Entries on where items appear:
----------

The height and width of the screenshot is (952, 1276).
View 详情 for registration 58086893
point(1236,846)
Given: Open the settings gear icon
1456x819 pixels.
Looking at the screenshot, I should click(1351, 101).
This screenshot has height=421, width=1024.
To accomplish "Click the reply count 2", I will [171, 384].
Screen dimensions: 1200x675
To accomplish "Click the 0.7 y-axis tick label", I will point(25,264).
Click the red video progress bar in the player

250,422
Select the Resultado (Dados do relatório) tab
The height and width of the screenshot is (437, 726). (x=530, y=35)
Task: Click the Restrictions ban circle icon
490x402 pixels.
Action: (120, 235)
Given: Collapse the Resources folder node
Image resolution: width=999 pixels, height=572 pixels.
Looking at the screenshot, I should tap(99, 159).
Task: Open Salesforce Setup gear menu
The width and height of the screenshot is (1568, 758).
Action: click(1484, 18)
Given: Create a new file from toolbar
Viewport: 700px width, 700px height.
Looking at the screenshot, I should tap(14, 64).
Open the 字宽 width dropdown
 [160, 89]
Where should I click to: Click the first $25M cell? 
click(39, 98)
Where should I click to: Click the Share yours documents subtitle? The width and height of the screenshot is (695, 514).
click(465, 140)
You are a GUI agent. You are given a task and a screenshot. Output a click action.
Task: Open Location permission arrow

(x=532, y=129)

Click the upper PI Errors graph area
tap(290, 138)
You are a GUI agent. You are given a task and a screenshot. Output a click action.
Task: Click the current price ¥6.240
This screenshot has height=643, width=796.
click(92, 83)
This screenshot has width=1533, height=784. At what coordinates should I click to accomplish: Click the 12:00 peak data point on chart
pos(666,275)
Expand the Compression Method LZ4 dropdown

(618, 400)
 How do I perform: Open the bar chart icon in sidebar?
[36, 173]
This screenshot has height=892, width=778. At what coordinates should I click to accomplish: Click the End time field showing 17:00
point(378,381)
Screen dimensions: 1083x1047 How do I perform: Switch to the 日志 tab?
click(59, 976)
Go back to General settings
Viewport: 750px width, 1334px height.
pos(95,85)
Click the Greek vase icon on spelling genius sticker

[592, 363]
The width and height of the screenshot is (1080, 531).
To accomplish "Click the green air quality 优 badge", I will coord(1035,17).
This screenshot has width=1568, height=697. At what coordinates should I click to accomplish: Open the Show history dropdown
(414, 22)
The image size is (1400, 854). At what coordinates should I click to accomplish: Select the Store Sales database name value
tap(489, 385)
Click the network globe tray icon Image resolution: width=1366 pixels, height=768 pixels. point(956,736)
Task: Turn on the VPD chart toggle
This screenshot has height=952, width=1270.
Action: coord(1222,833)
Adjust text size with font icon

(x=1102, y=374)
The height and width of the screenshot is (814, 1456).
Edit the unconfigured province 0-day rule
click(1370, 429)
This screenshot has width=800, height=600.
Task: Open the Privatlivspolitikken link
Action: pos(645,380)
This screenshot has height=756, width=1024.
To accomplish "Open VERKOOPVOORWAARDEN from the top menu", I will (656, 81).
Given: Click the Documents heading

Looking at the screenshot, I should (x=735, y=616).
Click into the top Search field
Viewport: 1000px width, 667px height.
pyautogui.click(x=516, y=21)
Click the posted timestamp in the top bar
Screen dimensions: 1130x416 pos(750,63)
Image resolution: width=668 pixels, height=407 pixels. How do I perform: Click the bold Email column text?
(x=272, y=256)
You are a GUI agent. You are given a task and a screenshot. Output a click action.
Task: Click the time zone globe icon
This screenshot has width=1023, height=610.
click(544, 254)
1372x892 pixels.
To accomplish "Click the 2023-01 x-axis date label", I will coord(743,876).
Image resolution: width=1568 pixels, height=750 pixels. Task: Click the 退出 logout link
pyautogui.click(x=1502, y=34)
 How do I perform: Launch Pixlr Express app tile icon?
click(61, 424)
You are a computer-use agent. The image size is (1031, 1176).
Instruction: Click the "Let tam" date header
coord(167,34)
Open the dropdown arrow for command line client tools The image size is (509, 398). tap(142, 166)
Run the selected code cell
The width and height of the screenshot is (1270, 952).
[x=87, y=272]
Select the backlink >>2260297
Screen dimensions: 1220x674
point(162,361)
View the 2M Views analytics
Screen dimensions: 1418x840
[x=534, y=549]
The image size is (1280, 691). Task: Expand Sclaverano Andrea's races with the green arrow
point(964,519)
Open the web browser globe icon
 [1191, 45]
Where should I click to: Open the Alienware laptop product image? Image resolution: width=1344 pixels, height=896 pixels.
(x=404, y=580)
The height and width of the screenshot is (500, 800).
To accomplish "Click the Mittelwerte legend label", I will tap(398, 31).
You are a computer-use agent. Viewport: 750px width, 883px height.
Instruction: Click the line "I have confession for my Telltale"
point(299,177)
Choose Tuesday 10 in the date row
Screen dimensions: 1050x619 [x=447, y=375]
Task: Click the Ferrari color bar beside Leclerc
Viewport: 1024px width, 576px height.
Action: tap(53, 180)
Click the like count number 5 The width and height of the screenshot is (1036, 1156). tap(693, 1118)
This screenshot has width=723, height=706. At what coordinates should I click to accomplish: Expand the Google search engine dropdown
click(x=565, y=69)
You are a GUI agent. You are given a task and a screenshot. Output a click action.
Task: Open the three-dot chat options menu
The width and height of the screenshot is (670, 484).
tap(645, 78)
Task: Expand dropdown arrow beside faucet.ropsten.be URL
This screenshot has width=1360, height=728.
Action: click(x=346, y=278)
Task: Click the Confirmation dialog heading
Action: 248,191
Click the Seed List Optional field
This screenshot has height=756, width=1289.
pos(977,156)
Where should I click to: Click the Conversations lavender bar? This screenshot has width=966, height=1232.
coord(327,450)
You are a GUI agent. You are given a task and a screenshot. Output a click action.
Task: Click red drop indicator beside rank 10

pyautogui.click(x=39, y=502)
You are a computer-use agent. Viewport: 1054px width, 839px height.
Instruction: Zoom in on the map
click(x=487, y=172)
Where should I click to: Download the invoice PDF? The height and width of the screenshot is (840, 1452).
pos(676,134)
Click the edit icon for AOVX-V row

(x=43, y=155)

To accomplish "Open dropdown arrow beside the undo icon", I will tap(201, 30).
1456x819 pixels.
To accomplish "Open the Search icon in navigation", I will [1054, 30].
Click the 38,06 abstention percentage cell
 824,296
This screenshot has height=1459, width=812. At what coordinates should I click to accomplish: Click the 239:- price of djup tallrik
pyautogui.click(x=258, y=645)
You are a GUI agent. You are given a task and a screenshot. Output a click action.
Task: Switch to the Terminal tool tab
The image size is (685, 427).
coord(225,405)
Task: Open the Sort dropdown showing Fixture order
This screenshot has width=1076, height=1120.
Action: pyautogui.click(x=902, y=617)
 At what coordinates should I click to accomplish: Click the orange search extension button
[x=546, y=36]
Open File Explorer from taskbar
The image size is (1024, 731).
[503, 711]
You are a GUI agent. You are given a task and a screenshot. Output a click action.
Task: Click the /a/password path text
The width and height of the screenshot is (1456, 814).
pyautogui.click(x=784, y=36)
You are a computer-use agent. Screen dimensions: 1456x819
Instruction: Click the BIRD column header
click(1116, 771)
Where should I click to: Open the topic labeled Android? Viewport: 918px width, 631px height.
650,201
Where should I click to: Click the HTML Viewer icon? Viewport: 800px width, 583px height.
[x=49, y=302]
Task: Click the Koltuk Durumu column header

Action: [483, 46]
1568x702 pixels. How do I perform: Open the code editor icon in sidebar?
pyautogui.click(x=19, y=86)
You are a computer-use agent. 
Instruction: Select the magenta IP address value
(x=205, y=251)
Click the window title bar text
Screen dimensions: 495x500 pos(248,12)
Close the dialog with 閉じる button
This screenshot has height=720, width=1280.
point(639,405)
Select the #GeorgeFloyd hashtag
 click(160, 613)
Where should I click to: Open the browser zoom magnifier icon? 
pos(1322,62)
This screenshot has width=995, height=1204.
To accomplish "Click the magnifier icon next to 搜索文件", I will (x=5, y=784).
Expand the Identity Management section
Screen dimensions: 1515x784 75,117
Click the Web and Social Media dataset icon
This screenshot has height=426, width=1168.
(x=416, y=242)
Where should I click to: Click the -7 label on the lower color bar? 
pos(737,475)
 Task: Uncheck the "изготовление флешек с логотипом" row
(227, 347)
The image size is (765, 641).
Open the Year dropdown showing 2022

----------

▶ _What the exercise asks_: Copy out the entries above word for word, from the line containing "This screenshot has height=892, width=778." through the line containing "point(378,381)".

▶ _Task response_:
This screenshot has height=892, width=778. At what coordinates should I click to accomplish: Click the End time field showing 17:00
point(378,381)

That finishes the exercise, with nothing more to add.